[Kutipan Dokumen]

------------------------------

Opini

Gus Dur dan Cerita Hizib Shofi

Sel, 2 Januari 2018 | 01:55 WIB

Oleh Nur Khalik Ridwan

Di Jawa Tengah bagian barat, terdapat seorang Kiai. Saya menyebutnya, Kiai KUA, karena pekerjaan sehari harinya di Kantor Urusan Agama di sebuah kecamatan, dan sudah pensiun.

Kiai KUA berguru salah satunya kepada seorang kiai dari Buntet. Namanya Kiai Akyas. Kiai KUA, mengambil ilmu Kiai Akyas, salah satunya ijazah wirid Hizib Mubarok. Pengamalannya dibaca setiap ba'da maktubah atau setelah sholat 5 waktu. Ijazah diperoleh pada tahun 70-an.

Salah satu anak dari Kiai KUA, ikut mengamalkan Hizib Mubarok, atas dawuh dari ayahya itu. Namanya saya sebut Kang Saleh.

Kiai KUA yang sangat menghormati Gus Dur, pada suatu malam mengalami mimpi. Dia didatangi Gus Dur, dan berkata: "Aku telah memberi anakmu sebuah buku." Pada besuk paginya, Kiai KUA, memanggil anaknya dan meminta keterangan.

Kang Saleh, anak Kyai KUA, adalah seorang guru agama. Dia berdasarkan dawuh dari ayahnya, mengamalkan Hizib Mubarok dan mudawamah sholat tahajud. Suatu ketika setelah sholat tahajud ia mendengar suara yg sangat jelas dalam pendengaran batinnya, berbunyi: "Shodaqta". Lalu, setelah itu ada suara berbunyi "Kuat..!" Tidak lama setelah itu, Kang Saleh mendengar suara gemercik air masuk ke telinganya seraya memasukkan lafadz Hizib Shofi.

------------------------------

[Soal Latihan]
a) Tentukan apakah setiap pernyataan berikut sesuai dengan kutipan dokumen, lalu jawab ya atau tidak disertai kata-kata penentu dari kutipan dokumen, dikutip persis: (i) Hizib Mubarok diamalkan setiap selesai sholat lima waktu. (ii) Kang Saleh bekerja di Kantor Urusan Agama. (iii) Dalam mimpi Kiai KUA, Gus Dur mengatakan bahwa ia telah memberi anak Kiai KUA sebuah buku.
b) Tuliskan kembali bagian kutipan dokumen antara "Gus Dur dan" dan "dan meminta keterangan.", termasuk kedua batas itu, tanpa mengubah apa pun.
Daftar di bawah ini merupakan bahan tersendiri yang terpisah dari kutipan dokumen.

[Data Terkumpul]

------------------------------

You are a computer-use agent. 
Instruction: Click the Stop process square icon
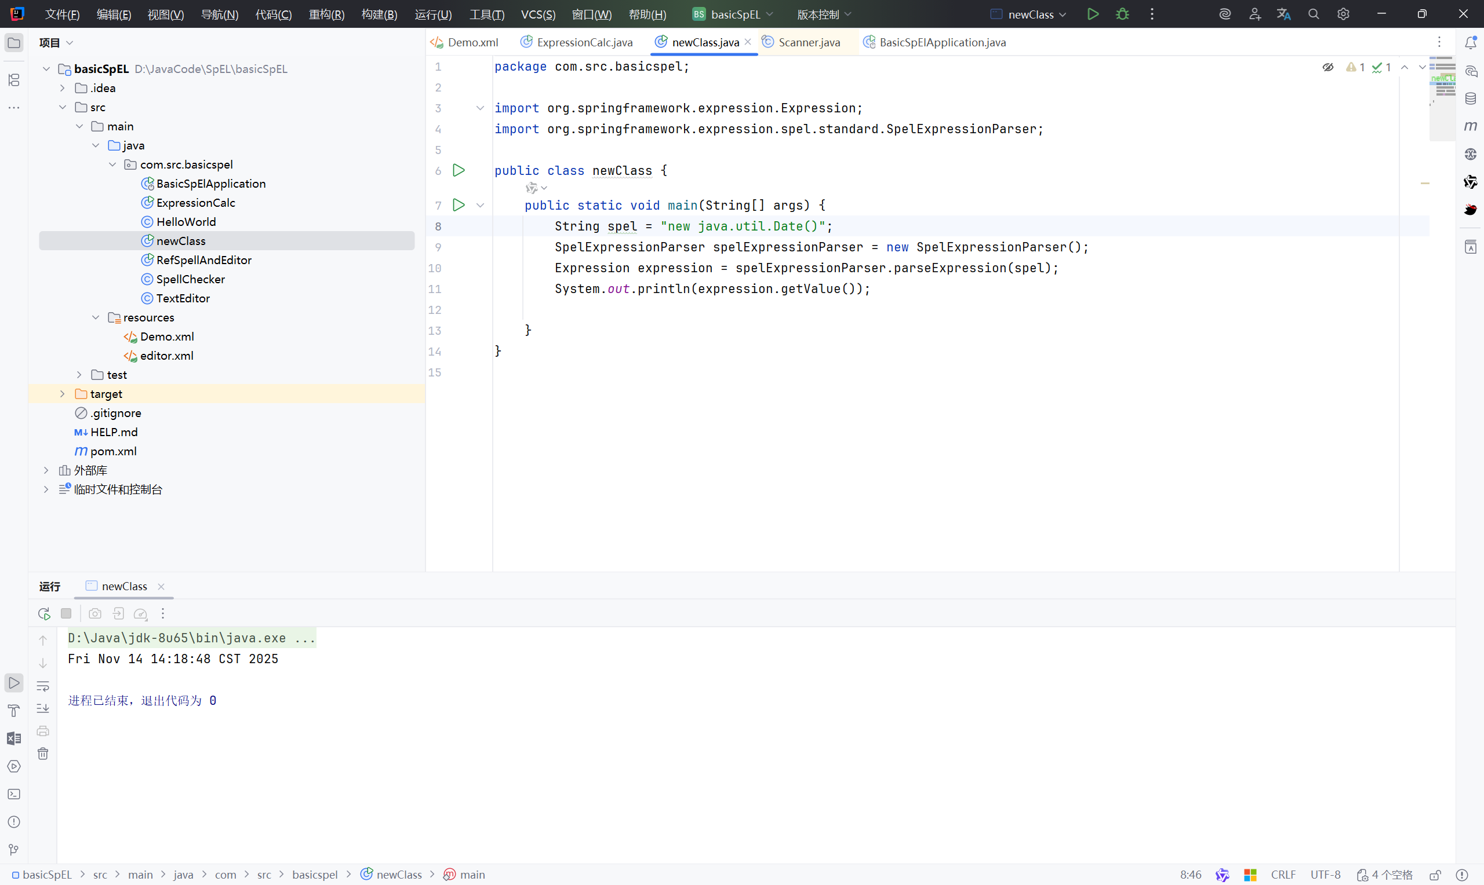pyautogui.click(x=66, y=613)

------------------------------

[Kunci Jawaban]
a)
(i) Ya: "Pengamalannya dibaca setiap ba'da maktubah atau setelah sholat 5 waktu."
(ii) Tidak: "Kang Saleh, anak Kyai KUA, adalah seorang guru agama."
(iii) Ya: "Aku telah memberi anakmu sebuah buku."

b)
Gus Dur dan Cerita Hizib Shofi

Sel, 2 Januari 2018 | 01:55 WIB

Oleh Nur Khalik Ridwan

Di Jawa Tengah bagian barat, terdapat seorang Kiai. Saya menyebutnya, Kiai KUA, karena pekerjaan sehari harinya di Kantor Urusan Agama di sebuah kecamatan, dan sudah pensiun.

Kiai KUA berguru salah satunya kepada seorang kiai dari Buntet. Namanya Kiai Akyas. Kiai KUA, mengambil ilmu Kiai Akyas, salah satunya ijazah wirid Hizib Mubarok. Pengamalannya dibaca setiap ba'da maktubah atau setelah sholat 5 waktu. Ijazah diperoleh pada tahun 70-an.

Salah satu anak dari Kiai KUA, ikut mengamalkan Hizib Mubarok, atas dawuh dari ayahya itu. Namanya saya sebut Kang Saleh.

Kiai KUA yang sangat menghormati Gus Dur, pada suatu malam mengalami mimpi. Dia didatangi Gus Dur, dan berkata: "Aku telah memberi anakmu sebuah buku." Pada besuk paginya, Kiai KUA, memanggil anaknya dan meminta keterangan.